— What the task asks —
If a line of the records holds the word "link", copy it out.

— Supplied material —
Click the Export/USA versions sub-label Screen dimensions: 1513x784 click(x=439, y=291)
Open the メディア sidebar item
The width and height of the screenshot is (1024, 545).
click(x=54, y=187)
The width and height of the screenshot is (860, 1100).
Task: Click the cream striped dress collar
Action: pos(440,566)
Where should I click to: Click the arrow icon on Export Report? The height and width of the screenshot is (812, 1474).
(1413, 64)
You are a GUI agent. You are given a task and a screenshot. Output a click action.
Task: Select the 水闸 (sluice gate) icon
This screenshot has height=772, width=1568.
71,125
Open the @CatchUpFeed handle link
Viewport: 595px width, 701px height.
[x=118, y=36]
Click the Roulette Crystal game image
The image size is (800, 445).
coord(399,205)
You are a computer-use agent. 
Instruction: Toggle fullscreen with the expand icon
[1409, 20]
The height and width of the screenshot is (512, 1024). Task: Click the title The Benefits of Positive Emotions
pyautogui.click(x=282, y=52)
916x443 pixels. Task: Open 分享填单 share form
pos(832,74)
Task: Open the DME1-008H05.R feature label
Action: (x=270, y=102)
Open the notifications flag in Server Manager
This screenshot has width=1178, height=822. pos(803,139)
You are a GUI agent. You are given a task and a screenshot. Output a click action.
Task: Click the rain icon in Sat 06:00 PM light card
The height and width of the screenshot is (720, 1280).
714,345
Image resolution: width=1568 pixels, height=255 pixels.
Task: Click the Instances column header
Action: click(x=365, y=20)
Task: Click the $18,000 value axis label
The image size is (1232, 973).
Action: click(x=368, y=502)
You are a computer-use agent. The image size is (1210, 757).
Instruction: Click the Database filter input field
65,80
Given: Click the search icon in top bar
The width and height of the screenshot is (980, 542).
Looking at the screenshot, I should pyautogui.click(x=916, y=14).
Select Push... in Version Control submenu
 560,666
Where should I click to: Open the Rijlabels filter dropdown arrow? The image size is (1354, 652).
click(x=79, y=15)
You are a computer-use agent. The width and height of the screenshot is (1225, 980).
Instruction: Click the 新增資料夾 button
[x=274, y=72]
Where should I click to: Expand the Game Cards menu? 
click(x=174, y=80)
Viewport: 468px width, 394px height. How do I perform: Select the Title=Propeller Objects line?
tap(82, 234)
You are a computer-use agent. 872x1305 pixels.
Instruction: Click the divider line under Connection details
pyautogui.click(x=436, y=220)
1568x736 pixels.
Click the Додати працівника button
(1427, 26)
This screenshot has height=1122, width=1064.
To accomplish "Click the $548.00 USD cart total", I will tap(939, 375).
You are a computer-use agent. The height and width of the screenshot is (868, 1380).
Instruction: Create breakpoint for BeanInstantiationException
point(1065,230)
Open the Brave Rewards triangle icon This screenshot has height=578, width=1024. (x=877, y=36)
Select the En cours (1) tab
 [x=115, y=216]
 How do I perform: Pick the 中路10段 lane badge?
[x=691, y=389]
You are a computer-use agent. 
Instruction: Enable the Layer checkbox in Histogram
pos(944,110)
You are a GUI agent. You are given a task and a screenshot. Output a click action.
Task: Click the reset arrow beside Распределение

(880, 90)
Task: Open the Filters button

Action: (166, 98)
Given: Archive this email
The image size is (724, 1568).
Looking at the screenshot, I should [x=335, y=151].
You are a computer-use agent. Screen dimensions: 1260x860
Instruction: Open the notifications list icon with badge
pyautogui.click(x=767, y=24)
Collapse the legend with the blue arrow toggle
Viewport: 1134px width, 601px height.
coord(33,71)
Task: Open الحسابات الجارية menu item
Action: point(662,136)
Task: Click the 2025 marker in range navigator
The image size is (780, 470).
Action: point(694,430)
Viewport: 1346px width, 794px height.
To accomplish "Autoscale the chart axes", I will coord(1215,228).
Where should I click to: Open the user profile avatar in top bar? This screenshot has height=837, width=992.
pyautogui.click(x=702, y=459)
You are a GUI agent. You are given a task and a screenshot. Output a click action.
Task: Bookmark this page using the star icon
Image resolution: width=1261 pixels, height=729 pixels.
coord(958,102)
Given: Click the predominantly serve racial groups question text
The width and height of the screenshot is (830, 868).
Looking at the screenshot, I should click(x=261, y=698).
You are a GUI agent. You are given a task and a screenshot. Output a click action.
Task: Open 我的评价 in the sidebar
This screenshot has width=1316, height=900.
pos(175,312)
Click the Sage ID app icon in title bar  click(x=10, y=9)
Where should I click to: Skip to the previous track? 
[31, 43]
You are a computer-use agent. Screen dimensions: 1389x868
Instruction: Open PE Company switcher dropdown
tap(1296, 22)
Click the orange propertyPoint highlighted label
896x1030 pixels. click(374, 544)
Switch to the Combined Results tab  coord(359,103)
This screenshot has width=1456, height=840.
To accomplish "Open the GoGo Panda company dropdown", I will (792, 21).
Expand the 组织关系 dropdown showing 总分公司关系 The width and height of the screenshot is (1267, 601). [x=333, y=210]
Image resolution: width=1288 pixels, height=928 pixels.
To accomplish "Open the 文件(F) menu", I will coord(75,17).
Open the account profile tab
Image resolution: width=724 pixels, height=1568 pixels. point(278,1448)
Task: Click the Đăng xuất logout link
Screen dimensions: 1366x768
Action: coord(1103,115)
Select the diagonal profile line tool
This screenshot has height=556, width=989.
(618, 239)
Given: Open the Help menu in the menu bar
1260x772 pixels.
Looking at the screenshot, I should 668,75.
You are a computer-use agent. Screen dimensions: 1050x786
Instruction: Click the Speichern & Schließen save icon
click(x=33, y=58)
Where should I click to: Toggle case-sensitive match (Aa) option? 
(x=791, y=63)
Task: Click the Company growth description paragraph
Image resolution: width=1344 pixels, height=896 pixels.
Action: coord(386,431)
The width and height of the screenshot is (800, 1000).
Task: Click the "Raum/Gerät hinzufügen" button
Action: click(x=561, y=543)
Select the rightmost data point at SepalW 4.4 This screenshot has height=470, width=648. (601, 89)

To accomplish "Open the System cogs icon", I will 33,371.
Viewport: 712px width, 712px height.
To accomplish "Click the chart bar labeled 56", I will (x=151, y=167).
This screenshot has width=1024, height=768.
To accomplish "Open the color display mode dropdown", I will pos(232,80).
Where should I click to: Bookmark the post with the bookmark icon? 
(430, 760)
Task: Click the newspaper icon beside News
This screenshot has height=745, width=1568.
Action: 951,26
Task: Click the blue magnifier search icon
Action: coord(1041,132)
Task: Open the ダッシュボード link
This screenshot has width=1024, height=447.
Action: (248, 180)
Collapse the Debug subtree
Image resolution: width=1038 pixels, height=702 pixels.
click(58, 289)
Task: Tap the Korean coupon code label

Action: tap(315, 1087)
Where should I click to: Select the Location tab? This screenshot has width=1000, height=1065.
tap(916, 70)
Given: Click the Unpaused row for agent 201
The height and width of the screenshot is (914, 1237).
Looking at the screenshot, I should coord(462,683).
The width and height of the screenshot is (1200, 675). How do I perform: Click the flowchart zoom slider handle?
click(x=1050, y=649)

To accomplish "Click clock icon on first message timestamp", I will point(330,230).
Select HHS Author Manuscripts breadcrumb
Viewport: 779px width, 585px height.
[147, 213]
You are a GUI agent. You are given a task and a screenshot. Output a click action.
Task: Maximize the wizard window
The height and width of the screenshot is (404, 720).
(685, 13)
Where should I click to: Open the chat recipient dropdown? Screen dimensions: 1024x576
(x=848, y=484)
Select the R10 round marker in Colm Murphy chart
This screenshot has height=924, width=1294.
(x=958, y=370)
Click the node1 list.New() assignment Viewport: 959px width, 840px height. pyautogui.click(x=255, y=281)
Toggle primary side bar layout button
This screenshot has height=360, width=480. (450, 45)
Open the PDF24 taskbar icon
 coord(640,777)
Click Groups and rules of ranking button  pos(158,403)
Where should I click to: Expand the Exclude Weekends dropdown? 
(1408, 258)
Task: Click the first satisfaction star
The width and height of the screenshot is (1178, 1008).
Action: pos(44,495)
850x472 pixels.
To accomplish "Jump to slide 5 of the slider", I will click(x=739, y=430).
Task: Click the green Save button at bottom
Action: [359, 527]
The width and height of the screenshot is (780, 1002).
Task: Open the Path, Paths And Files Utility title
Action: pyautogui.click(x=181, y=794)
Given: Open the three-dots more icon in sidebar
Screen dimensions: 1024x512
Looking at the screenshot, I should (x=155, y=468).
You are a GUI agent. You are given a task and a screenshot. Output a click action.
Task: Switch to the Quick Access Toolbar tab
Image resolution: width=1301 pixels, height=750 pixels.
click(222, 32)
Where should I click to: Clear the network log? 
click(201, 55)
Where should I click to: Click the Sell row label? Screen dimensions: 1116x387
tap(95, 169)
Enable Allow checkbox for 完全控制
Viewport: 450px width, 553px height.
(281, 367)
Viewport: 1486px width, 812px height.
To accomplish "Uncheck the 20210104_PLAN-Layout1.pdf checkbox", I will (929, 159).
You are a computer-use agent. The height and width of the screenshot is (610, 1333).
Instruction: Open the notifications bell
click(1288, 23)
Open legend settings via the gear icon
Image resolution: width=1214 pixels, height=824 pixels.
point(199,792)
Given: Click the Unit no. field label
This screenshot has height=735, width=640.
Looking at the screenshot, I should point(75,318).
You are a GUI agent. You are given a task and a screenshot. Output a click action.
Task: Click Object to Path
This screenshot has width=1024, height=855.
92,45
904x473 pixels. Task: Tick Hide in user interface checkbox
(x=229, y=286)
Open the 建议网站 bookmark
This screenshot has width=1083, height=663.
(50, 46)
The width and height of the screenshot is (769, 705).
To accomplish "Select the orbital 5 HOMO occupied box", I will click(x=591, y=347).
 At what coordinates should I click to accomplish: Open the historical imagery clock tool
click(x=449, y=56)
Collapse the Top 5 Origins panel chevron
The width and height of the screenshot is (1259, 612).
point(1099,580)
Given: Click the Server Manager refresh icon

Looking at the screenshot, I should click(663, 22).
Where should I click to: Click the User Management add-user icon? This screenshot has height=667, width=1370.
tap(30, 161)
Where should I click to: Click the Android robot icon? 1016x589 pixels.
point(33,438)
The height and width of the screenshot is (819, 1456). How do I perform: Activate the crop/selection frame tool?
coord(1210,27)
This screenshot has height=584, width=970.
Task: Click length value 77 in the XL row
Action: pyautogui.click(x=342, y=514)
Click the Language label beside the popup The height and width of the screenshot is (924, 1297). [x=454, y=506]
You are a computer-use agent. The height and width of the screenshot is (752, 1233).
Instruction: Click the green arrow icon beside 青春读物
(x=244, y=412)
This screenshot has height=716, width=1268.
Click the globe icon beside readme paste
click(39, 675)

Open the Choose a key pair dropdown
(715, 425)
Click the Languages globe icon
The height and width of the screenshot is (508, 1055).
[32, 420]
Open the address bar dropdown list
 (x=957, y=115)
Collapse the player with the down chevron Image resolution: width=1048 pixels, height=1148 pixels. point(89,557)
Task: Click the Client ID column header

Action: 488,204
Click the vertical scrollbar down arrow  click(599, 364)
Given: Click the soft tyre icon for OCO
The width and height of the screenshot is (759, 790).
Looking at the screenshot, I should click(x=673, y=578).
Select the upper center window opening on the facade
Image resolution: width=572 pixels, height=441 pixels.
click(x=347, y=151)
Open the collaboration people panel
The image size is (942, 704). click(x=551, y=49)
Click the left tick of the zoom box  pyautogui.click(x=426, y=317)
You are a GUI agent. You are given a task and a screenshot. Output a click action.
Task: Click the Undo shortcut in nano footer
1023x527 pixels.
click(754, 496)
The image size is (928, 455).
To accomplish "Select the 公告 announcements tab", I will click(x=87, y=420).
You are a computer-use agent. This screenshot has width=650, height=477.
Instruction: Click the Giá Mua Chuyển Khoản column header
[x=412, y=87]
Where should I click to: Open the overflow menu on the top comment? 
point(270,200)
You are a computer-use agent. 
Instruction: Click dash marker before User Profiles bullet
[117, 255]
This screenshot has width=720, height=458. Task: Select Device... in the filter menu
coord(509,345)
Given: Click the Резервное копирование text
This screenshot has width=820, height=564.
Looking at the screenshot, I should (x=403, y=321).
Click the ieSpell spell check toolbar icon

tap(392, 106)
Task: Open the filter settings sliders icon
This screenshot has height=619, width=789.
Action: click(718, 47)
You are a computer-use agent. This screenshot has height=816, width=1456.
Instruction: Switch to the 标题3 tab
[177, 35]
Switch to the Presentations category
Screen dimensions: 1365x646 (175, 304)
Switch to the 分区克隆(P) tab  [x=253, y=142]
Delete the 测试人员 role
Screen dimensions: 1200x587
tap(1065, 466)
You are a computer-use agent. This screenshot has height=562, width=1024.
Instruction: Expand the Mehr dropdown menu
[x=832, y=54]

— Answer section —
Open the @CatchUpFeed handle link
Task: Click the Đăng xuất logout link
Task: Open the ダッシュボード link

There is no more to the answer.